Start
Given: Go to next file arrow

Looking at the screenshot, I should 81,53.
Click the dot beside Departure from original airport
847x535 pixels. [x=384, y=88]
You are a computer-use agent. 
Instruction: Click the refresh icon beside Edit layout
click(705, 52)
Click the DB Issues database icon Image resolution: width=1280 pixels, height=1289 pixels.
End
■ Your goal
Please rewrite all of the material above as a Markdown table with the columns Row and Line, putting each line in its own numbered row and leaving out blank lines.

■ Response for this exercise
| Row | Line |
|---|---|
| 1 | Given: Go to next file arrow |
| 2 | Looking at the screenshot, I should 81,53. |
| 3 | Click the dot beside Departure from original airport |
| 4 | 847x535 pixels. [x=384, y=88] |
| 5 | You are a computer-use agent.  |
| 6 | Instruction: Click the refresh icon beside Edit layout |
| 7 | click(705, 52) |
| 8 | Click the DB Issues database icon Image resolution: width=1280 pixels, height=1289 pixels. |